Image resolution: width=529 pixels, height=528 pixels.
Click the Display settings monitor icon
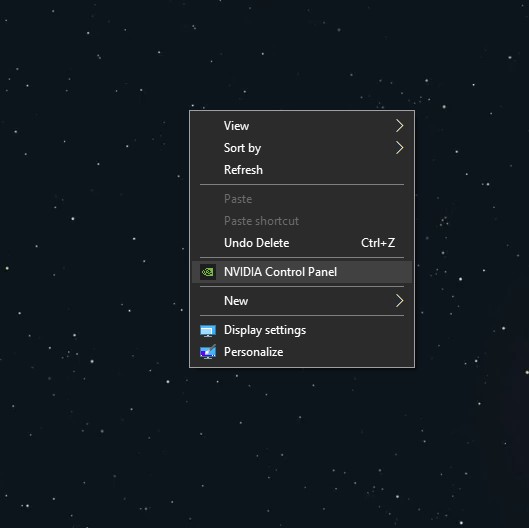208,331
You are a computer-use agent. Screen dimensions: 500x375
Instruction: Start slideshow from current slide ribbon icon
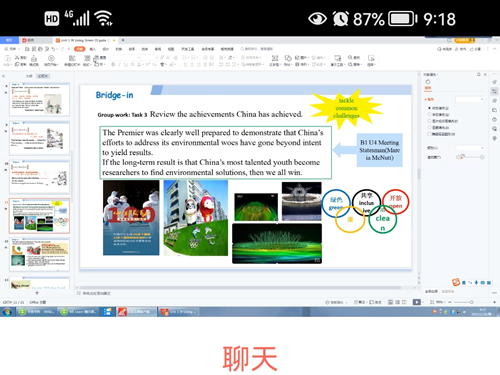click(51, 58)
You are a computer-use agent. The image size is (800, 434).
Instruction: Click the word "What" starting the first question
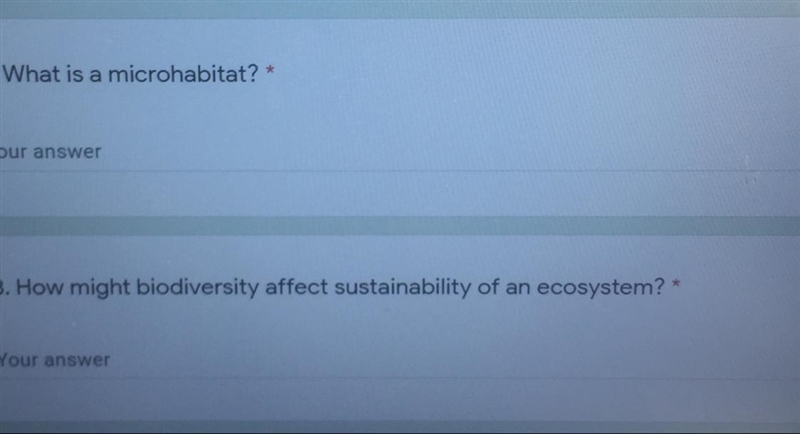(x=32, y=74)
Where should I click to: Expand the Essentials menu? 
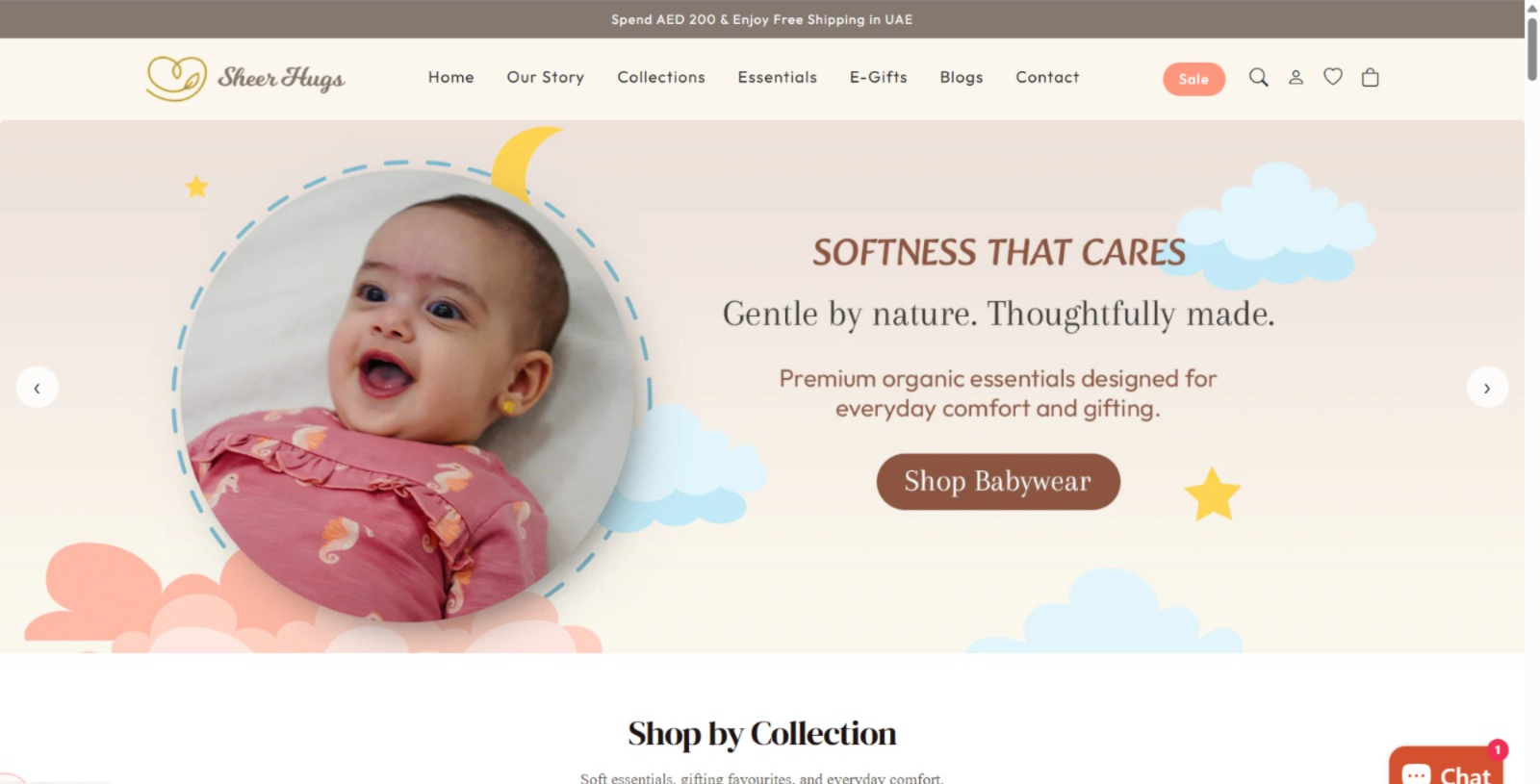pos(777,77)
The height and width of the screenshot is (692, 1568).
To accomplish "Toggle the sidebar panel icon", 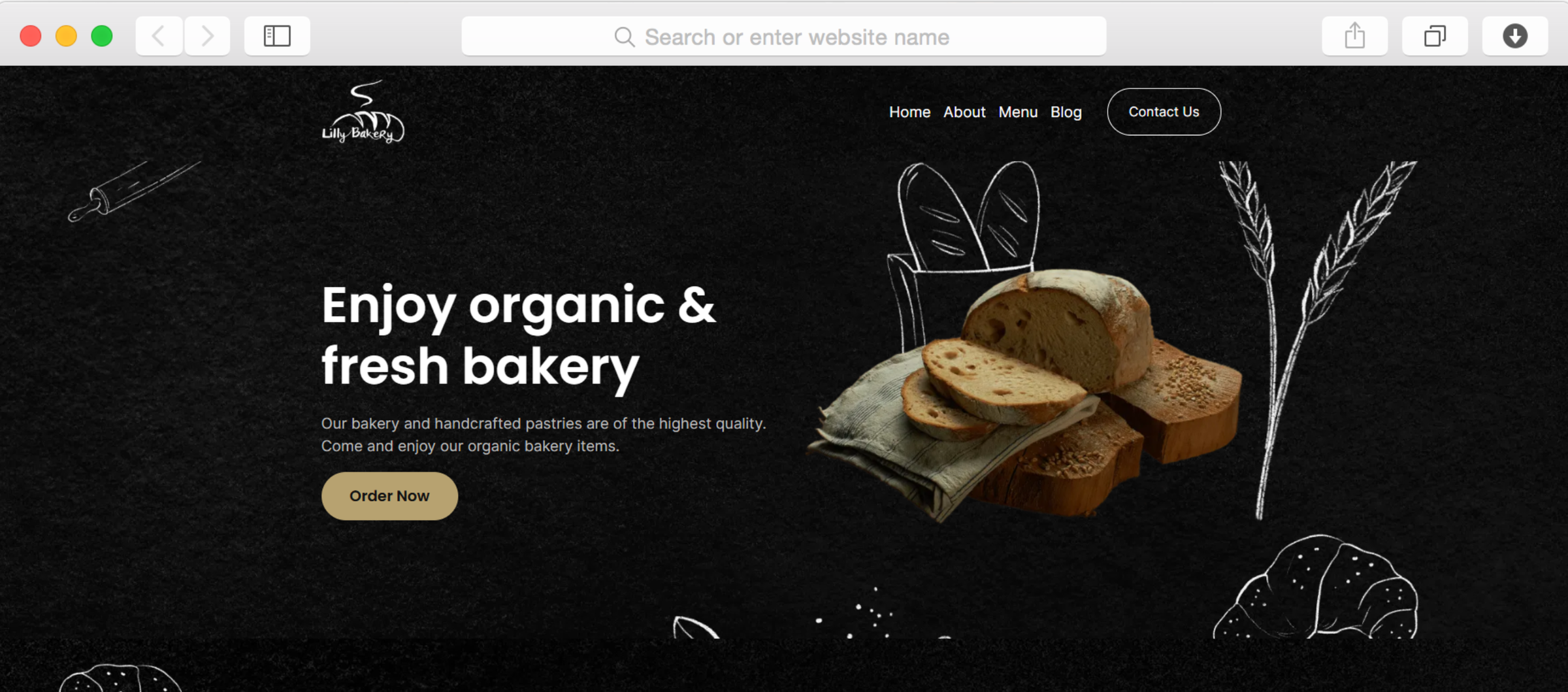I will [x=277, y=36].
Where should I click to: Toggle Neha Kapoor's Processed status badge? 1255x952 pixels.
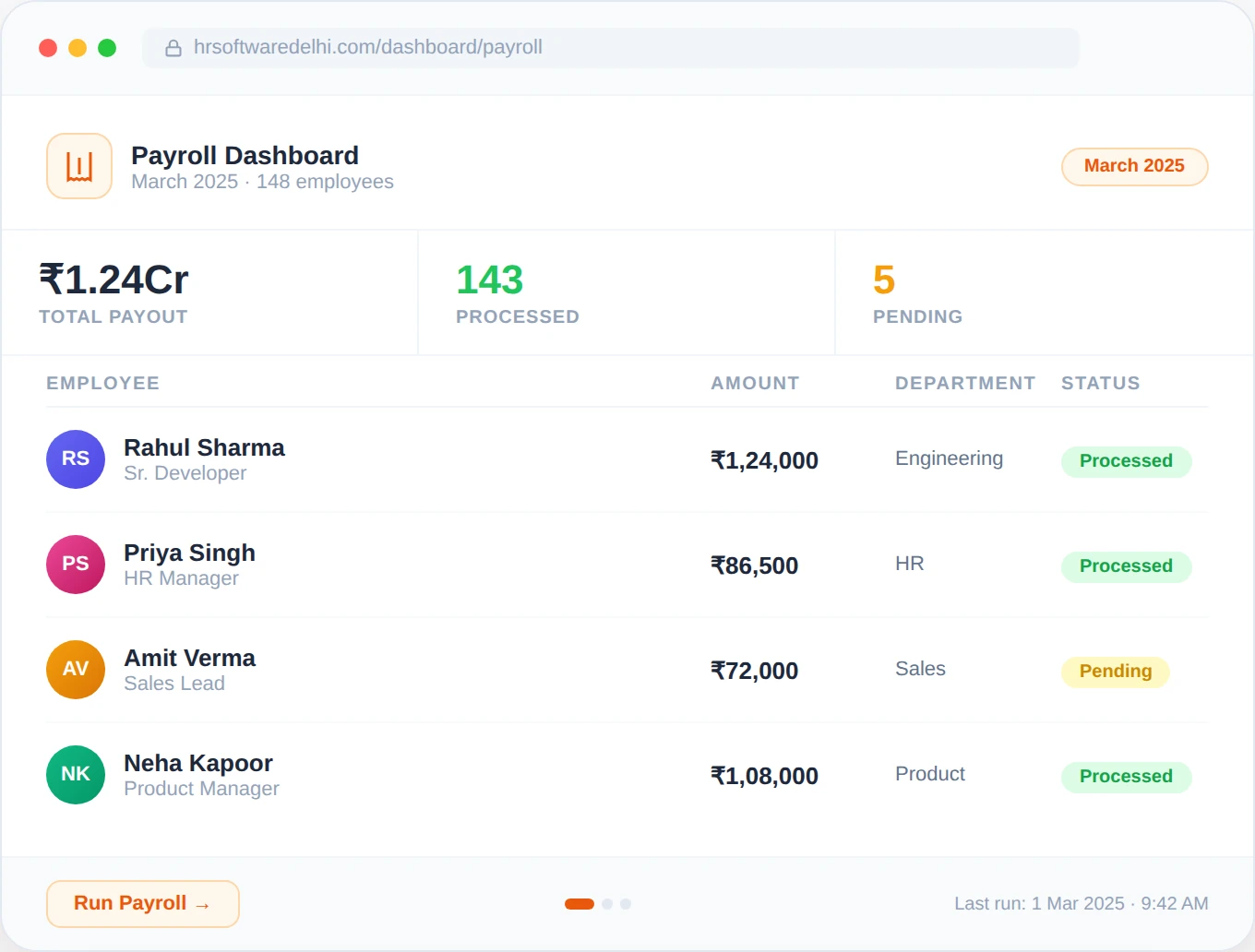1126,777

▶ _Exercise_
Please state how many lines of the material above include the word "width"; the number is the whole answer.

▶ _Your response_
2